In the course of transition to neutral monetary policy, the shape of the yield curve will continue to return back to normal. Given the situation, the potential for lowering short-term rates is greater than for long-term ones.

Economic activity. The fourth quarter of 2017 saw a slowdown in economic activity. However, some uncertainty remains in the assessments of the reasons behind this slowdown, also due to temporary factors.

After decline in November 2017 in December 2017, industrial output resumed monthly growth. Producer sentiment remains relatively high. It will be further supported by higher domestic demand as real wages increase and global economic growth expands. Unemployment does not generate any excessive inflationary pressure.

Inflation risks. Short-term pro-inflationary risks have abated. Therefore the balance of inflationary and economic risks has shifted slightly towards the risks to economic growth. The uncertainty over the situation in global financial markets has increased. This year annual inflation is much less likely to exceed 4%. In this environment the Bank of Russia will continue to reduce the key rate and may complete the transition from moderately tight to neutral monetary policy in 2018.

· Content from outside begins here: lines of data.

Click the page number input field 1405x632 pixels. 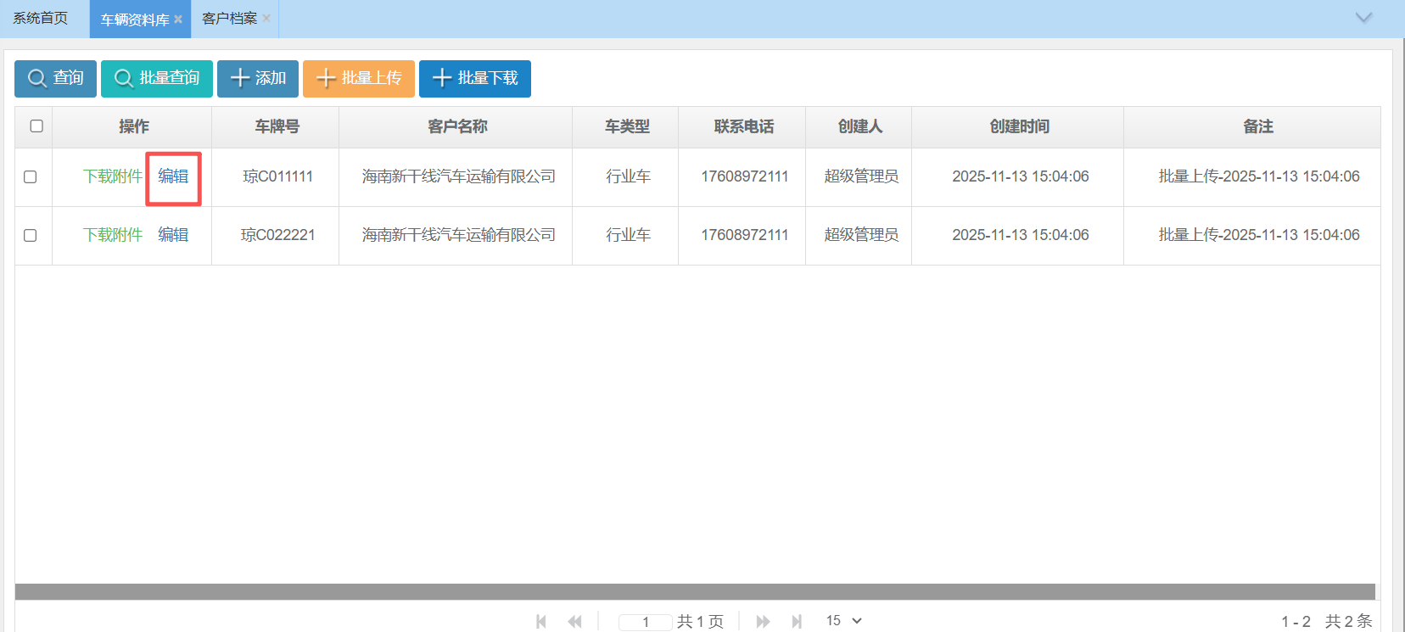(645, 622)
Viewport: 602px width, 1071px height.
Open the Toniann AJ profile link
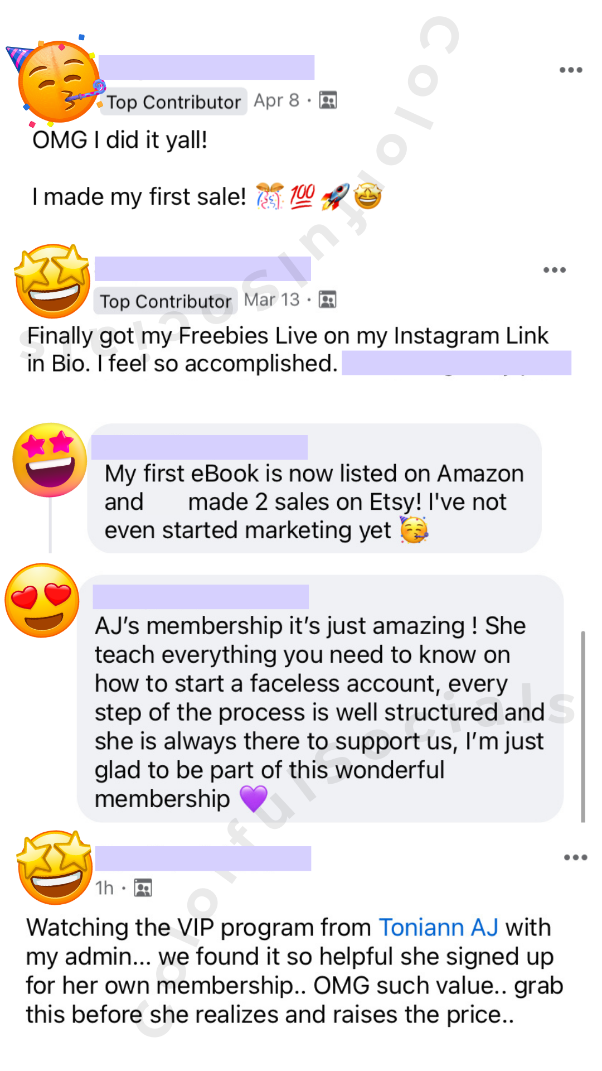click(438, 928)
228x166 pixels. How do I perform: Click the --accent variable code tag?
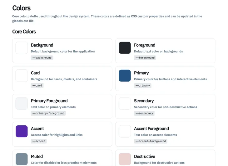coord(39,141)
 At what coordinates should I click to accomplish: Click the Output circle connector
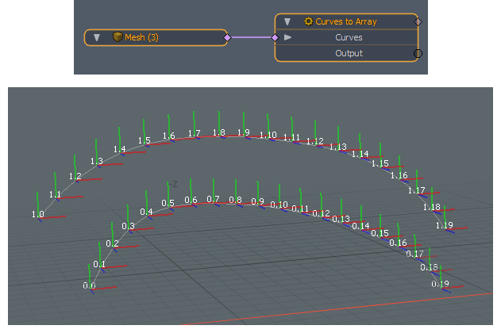pyautogui.click(x=418, y=53)
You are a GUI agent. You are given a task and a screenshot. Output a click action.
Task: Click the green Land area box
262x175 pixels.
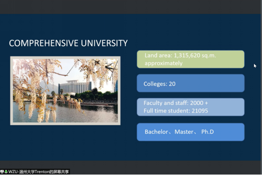(190, 59)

The Bank of Russia hardly revised its medium-term risk estimates for inflation.

Depending on the situation, a number of factors may cause inflation to deviate from the target both upwards and downwards. They include the dynamics of highly volatile food and oil prices. The fiscal rule will set off the impact of oil market conditions on inflation and domestic economic environment as a whole. At the same time, certain factors generate mostly pro-inflationary risks: they include the developments in the labour market, potential changes in consumer behaviour, and the nature of inflation expectations.

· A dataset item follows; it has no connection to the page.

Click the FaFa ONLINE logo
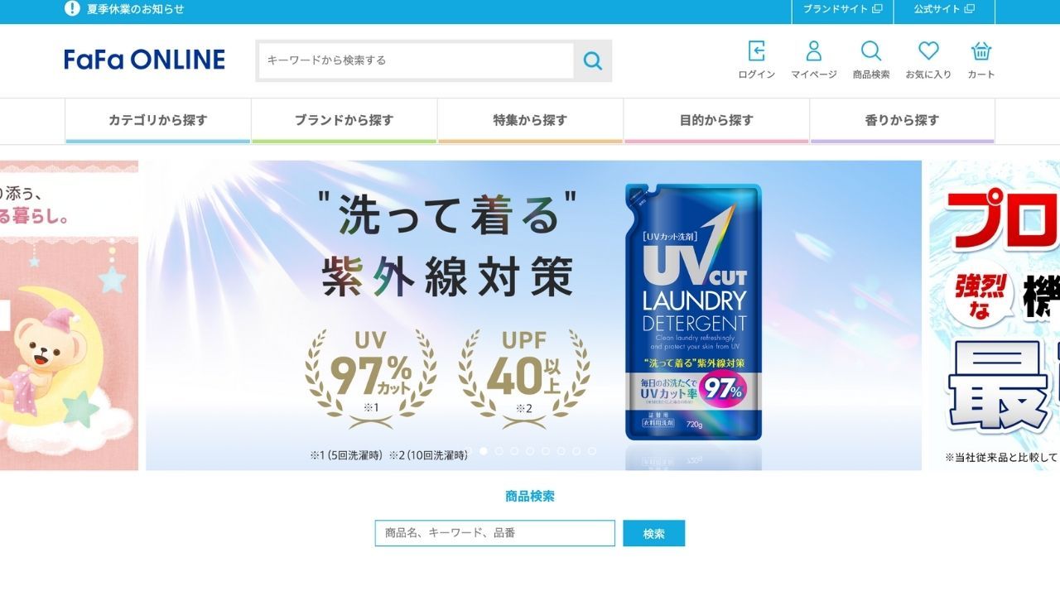The image size is (1060, 596). tap(145, 60)
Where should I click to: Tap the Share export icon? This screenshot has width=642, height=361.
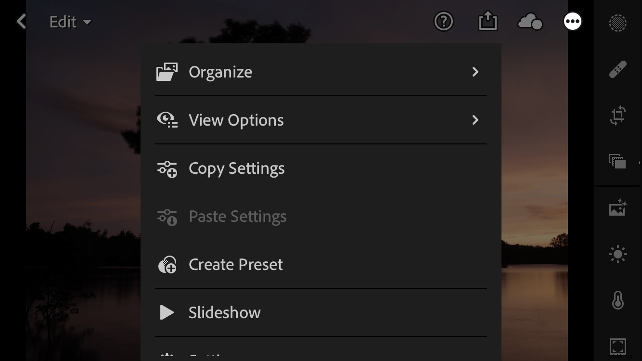click(x=488, y=21)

In the medium term (in 2019-2020) the risks of inflation’s upward deviation from 4% still prevail over deviation below 4%. First, increased structural labour shortage may cause labour productivity growth to considerably lag behind wage growth. Second, inflationary pressure may stem from changes in households’ behaviour as the propensity to save becomes much lower. Third, inflation expectations remain elevated and subject to fluctuations caused by movements in prices of certain goods and services and the exchange rate. Besides, the medium-term balance of risks for inflation dynamics will depend on potential budgetary and tariff decisions in 2019–2020.The Bank of Russia will also monitor risks posed by external factors over the entire forecast horizon.

The Bank of Russia Board of Directors will hold its next rate review meeting on 23 March 2018. The Board decision press release is to be published at 13:30 Moscow time.